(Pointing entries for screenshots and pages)
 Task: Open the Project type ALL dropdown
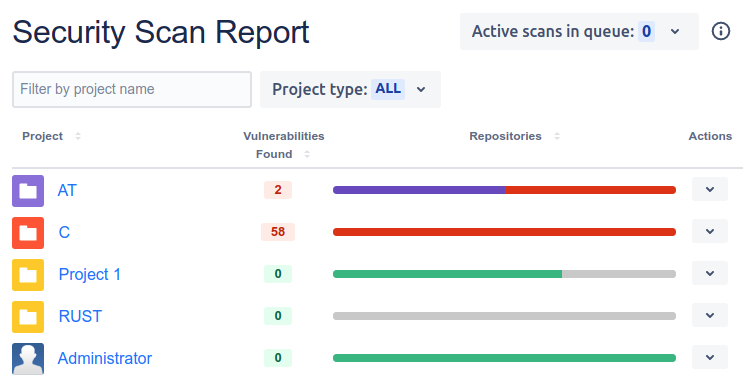click(x=350, y=89)
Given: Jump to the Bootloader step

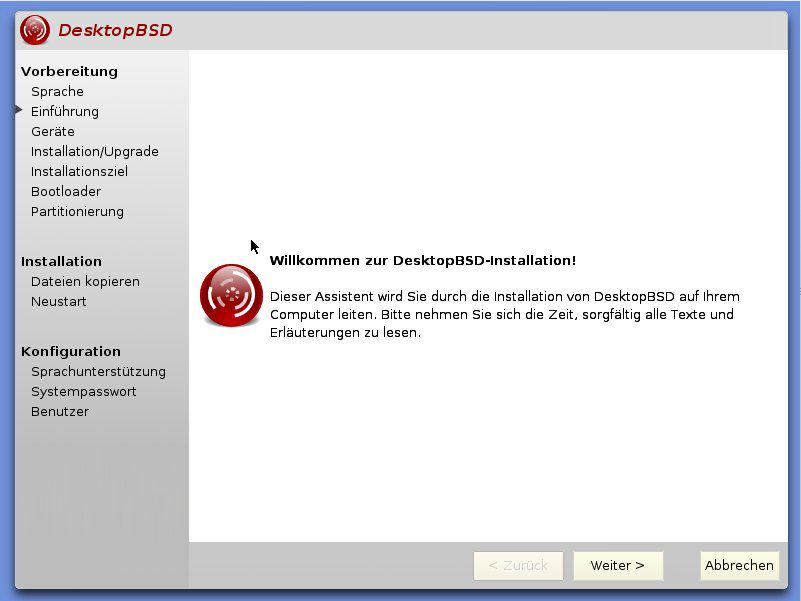Looking at the screenshot, I should pos(66,192).
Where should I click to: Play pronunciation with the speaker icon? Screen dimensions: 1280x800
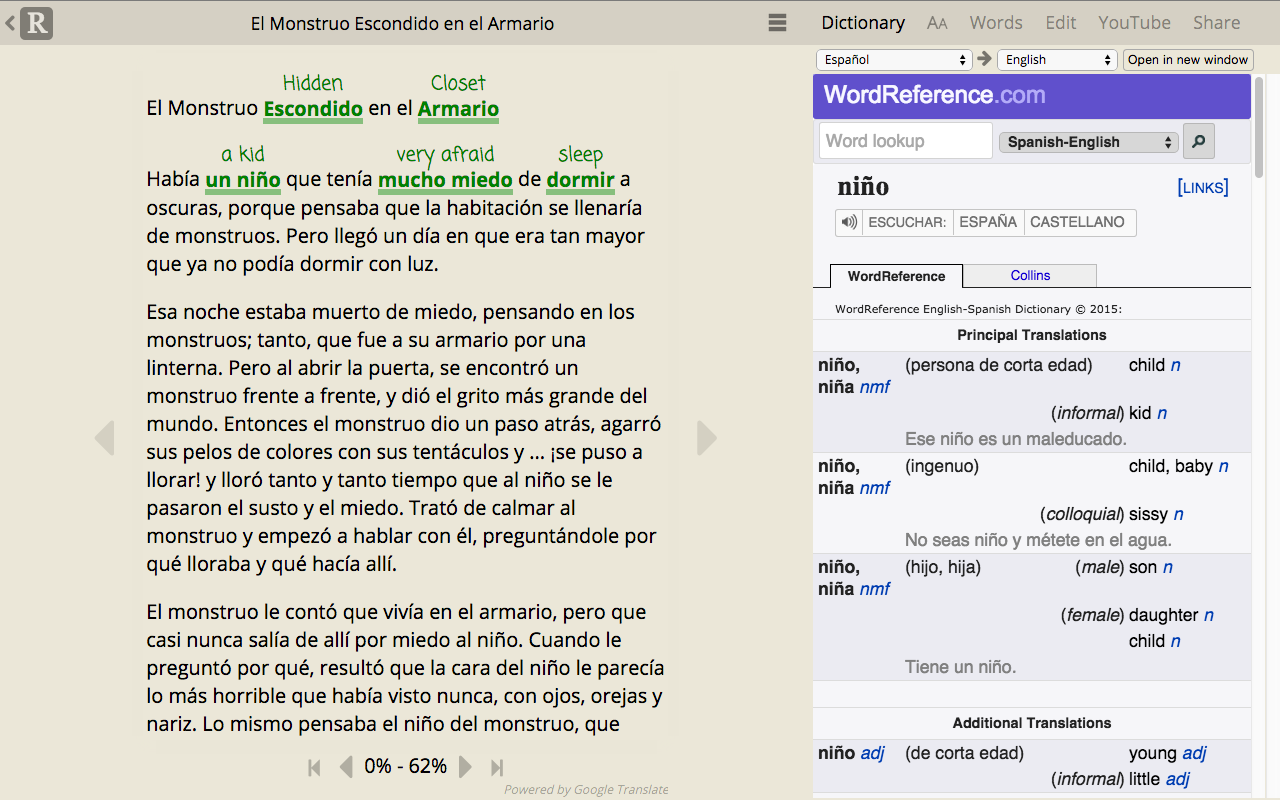pos(847,222)
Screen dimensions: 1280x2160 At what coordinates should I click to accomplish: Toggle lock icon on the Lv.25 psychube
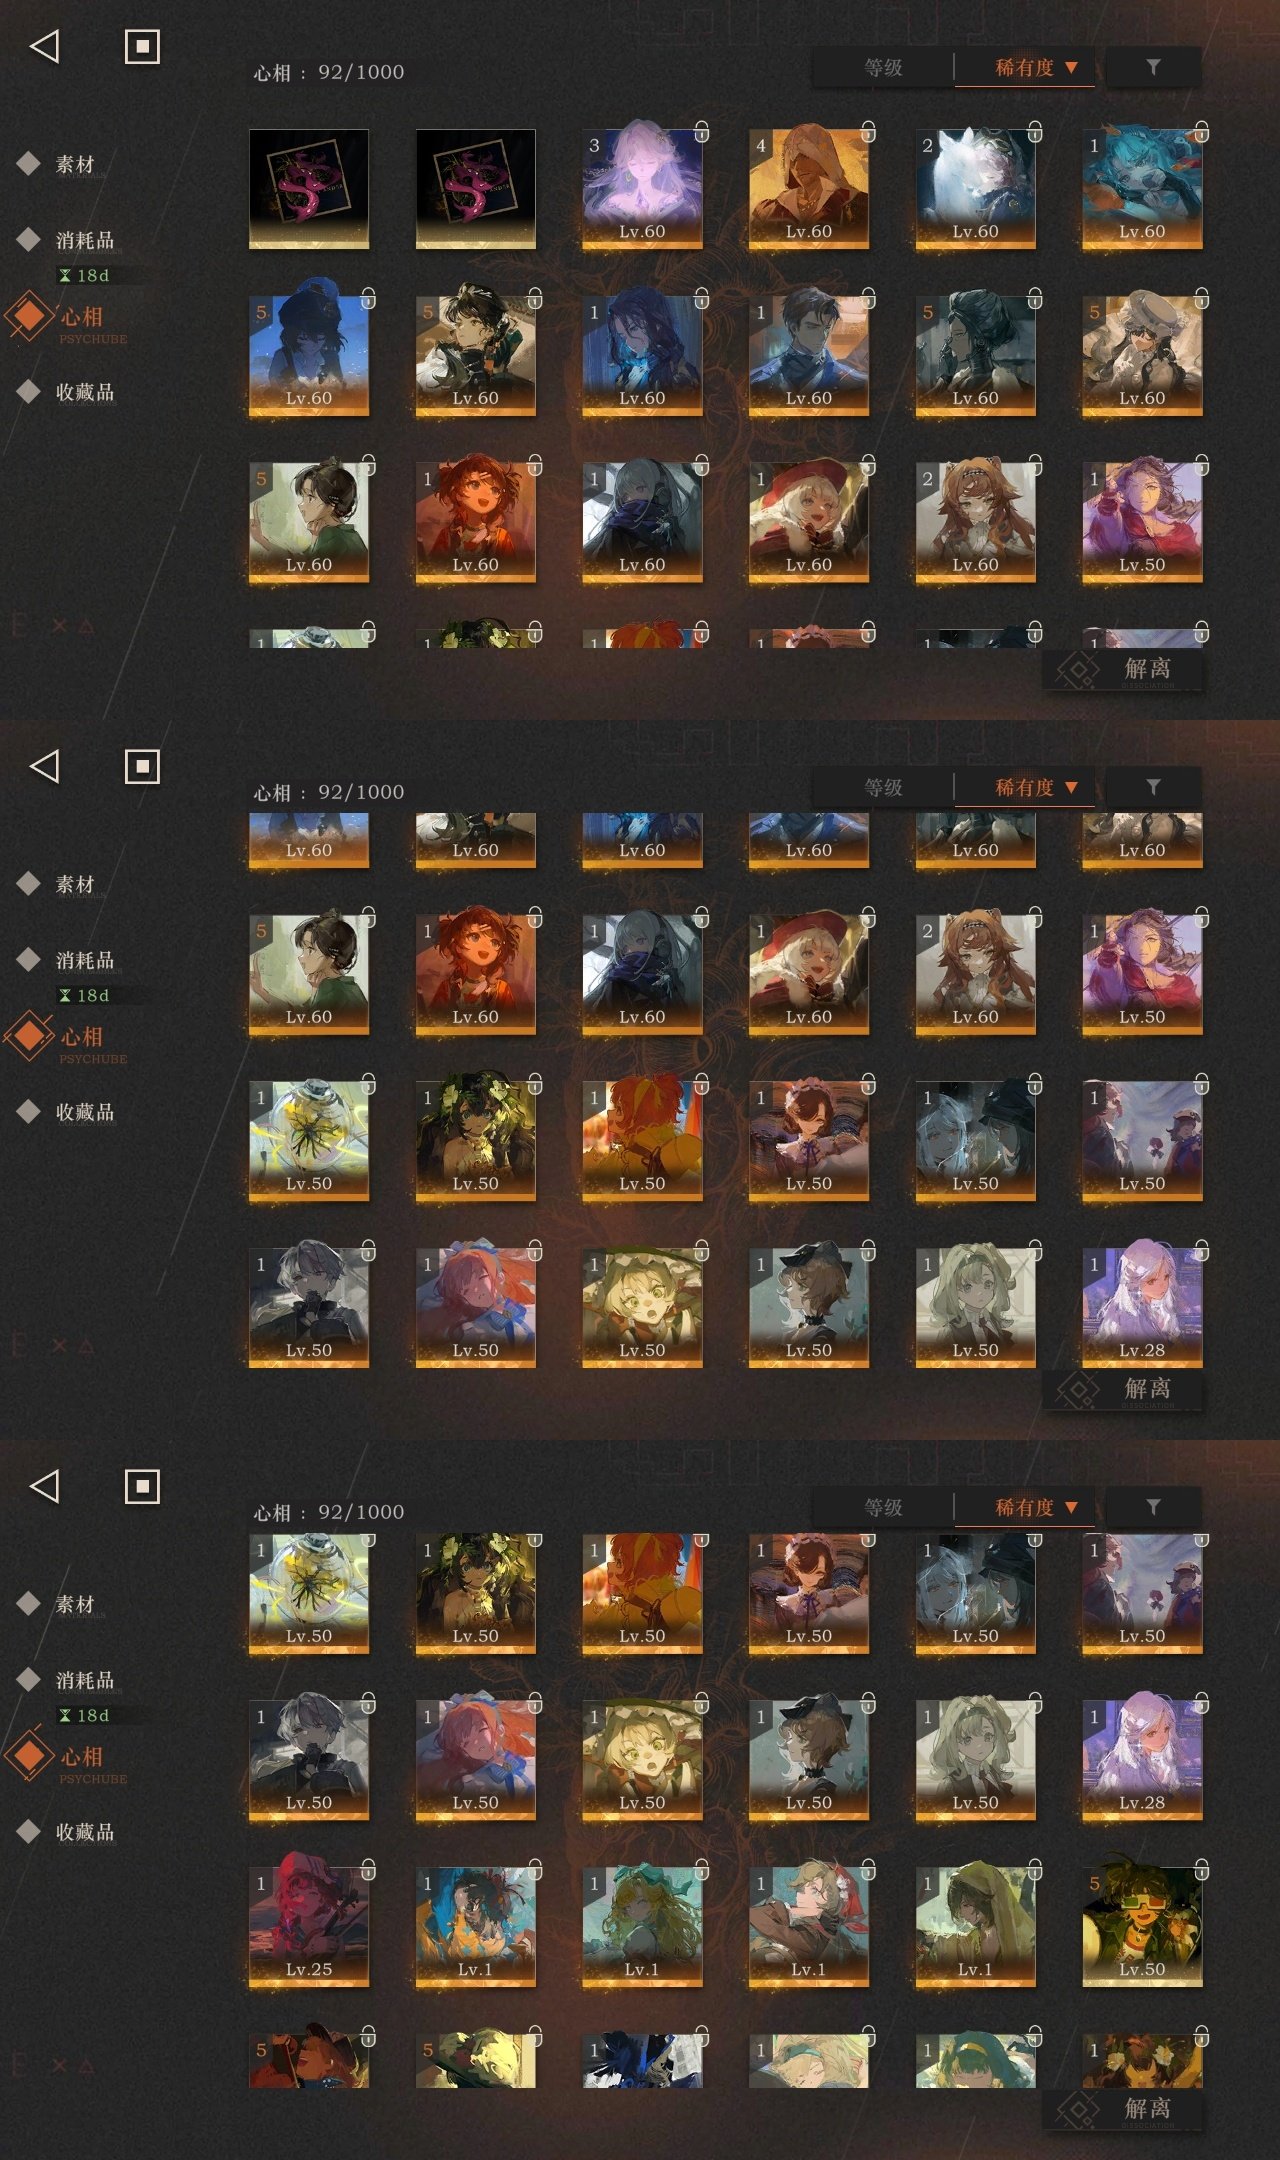pos(368,1869)
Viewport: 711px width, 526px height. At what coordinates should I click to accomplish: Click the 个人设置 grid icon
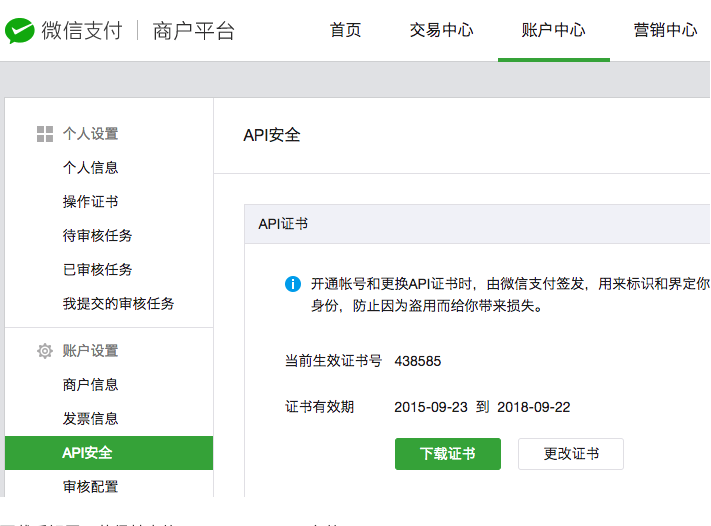click(x=44, y=134)
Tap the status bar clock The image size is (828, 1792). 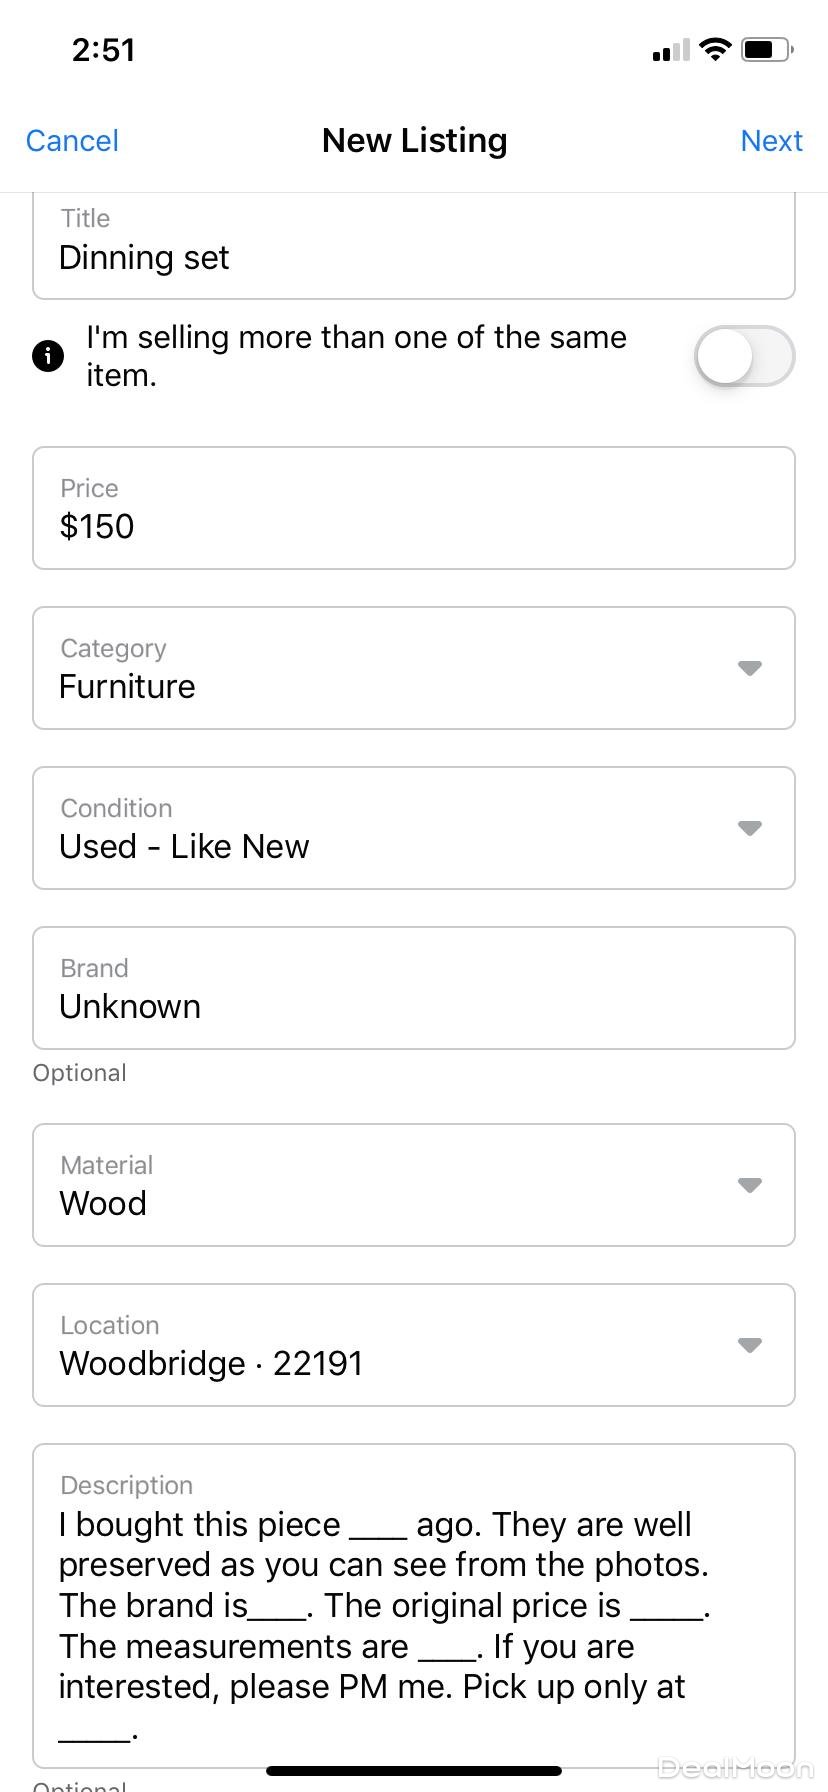(103, 50)
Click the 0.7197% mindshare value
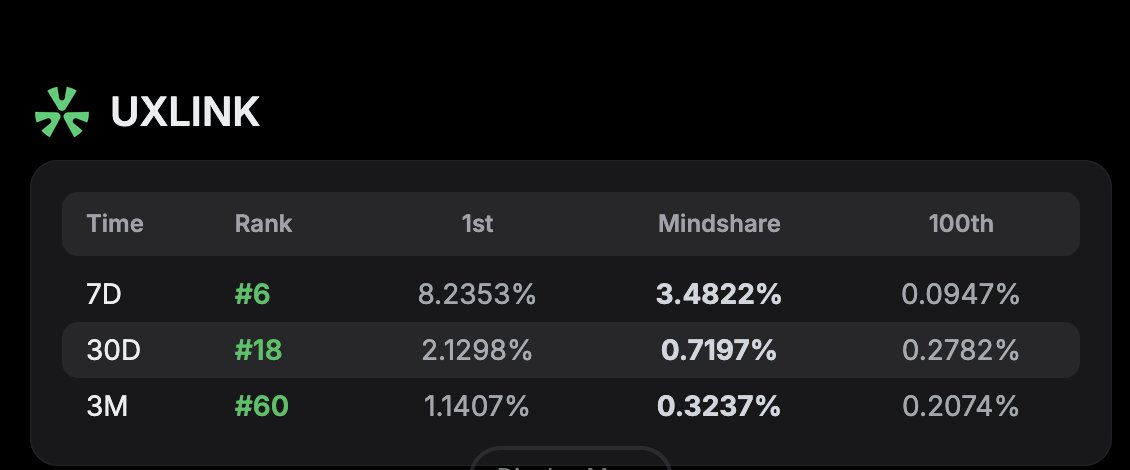1130x470 pixels. click(x=719, y=350)
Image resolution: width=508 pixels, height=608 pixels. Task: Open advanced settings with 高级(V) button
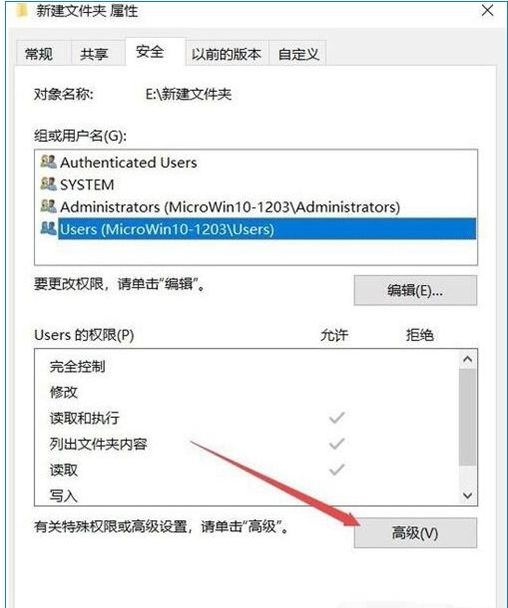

EXERCISE OBJECTIVE:
Please return each line of the entries above that contains the word "Open". Case counts.

EXERCISE OUTPUT:
 Task: Open the Project type ALL dropdown
Image resolution: width=508 pixels, height=608 pixels. Task: Open advanced settings with 高级(V) button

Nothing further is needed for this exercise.